LAUSR

The crystalline and morphological structures of polymer semiconducting films were controlled by selecting for appropriate thermal properties in the polymeric chains, thereby improving polymer FET performances. Poly(dioctyl-quaterthiophene-dioctyl-bithiazole) (PDQDB), comprising 5,5'-bithiazole and oligothiophene rings, was used as the basis for the polymer semiconductor studies. The Tg and Tm values of the thin film state, rather than of the bulk polymer state, were important in this study.
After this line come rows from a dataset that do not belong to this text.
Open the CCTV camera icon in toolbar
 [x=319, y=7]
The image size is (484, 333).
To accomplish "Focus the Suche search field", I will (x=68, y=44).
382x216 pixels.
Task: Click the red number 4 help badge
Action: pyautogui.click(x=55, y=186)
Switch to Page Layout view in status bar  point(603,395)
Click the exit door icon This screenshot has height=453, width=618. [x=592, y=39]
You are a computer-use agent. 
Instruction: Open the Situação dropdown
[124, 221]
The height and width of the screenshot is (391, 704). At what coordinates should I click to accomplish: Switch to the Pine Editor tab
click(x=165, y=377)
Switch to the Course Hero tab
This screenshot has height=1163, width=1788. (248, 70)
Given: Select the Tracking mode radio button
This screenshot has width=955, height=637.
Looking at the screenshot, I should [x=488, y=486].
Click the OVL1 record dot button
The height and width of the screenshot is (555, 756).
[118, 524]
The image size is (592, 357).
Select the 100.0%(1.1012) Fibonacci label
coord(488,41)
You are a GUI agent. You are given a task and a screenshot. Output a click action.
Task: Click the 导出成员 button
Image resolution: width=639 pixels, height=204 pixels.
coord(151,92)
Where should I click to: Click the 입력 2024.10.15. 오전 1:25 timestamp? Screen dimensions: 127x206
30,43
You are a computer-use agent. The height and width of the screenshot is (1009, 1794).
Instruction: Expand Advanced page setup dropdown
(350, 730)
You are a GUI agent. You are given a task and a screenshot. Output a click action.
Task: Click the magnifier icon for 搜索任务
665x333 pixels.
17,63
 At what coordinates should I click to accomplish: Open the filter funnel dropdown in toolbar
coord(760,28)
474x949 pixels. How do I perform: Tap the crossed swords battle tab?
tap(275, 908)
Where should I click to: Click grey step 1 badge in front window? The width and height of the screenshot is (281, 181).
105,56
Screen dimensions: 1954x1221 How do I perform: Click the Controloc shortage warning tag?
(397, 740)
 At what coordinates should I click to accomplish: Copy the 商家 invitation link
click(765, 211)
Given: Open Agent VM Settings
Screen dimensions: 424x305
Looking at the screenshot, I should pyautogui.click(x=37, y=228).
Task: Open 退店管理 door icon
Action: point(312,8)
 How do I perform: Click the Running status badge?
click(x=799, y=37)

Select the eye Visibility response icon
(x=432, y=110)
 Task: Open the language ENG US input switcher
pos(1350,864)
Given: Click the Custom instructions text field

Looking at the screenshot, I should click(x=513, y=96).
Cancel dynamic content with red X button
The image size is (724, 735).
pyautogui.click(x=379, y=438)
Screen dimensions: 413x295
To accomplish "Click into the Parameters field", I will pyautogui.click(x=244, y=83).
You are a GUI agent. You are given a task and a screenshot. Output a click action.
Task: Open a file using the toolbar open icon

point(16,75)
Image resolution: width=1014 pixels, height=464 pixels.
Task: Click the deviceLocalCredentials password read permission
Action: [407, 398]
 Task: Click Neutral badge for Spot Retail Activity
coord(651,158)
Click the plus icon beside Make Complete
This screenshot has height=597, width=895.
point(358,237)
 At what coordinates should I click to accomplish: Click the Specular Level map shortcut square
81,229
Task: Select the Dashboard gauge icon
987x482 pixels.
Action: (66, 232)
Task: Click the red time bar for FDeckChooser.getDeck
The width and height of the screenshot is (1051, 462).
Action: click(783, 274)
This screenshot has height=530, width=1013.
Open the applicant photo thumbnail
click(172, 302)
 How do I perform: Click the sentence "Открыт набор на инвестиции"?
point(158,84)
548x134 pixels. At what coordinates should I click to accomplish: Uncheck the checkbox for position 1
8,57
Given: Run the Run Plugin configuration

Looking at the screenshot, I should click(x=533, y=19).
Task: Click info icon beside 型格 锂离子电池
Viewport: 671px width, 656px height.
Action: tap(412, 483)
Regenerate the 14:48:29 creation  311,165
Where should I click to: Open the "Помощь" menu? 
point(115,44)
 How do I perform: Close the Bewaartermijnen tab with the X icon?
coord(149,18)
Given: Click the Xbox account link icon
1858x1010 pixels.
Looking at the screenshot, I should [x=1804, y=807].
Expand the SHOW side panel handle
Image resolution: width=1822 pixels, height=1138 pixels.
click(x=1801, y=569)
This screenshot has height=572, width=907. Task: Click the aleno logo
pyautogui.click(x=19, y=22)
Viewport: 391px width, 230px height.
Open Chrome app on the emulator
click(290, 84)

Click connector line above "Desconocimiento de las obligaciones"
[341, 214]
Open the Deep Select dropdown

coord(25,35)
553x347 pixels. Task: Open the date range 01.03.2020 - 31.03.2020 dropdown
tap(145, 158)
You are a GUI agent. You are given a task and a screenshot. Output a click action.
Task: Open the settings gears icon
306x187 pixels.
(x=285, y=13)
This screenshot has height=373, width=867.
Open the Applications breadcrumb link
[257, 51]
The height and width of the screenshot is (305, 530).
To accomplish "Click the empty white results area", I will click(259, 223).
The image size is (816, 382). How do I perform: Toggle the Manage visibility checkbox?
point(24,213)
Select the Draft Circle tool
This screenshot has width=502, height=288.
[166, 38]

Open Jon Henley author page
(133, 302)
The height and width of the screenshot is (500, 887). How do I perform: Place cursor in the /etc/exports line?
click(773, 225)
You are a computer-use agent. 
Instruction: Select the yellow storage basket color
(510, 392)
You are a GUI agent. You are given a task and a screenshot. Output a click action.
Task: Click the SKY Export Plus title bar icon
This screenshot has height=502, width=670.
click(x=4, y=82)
A PDQDB film with a Tg of 101˚C in the thin film state showed the highest maximum and average μFET values, 0.194 and 0.141 cm2V-1s-1, respectively, in an FET device at a post-processed temperature of 100˚C. On the other hand, relatively low average μFET values of 0.115, 0.098, and 0.079 cm2V-1s-1 were observed in FET devices prepared from PDQDB films with Tg values of 130, 165, or 180˚C, respectively, despite the dramatic increases in film crystallinity. With the variations in the μFET, what we have noticed is that the standard deviations of the measured μFET values varied with the Tg values: 36.0% for the Tg = 165˚C film and 51.1% for the Tg = 180˚C, indicating that the OFET performances were not uniform. These results were closely related to nano- and microscale non-uniformity in the PDQDB film structure in the presence of excessively activated grain structures. These variations were correlated with the crystalline and morphological structures of the PDQDB films prepared under various processing conditions.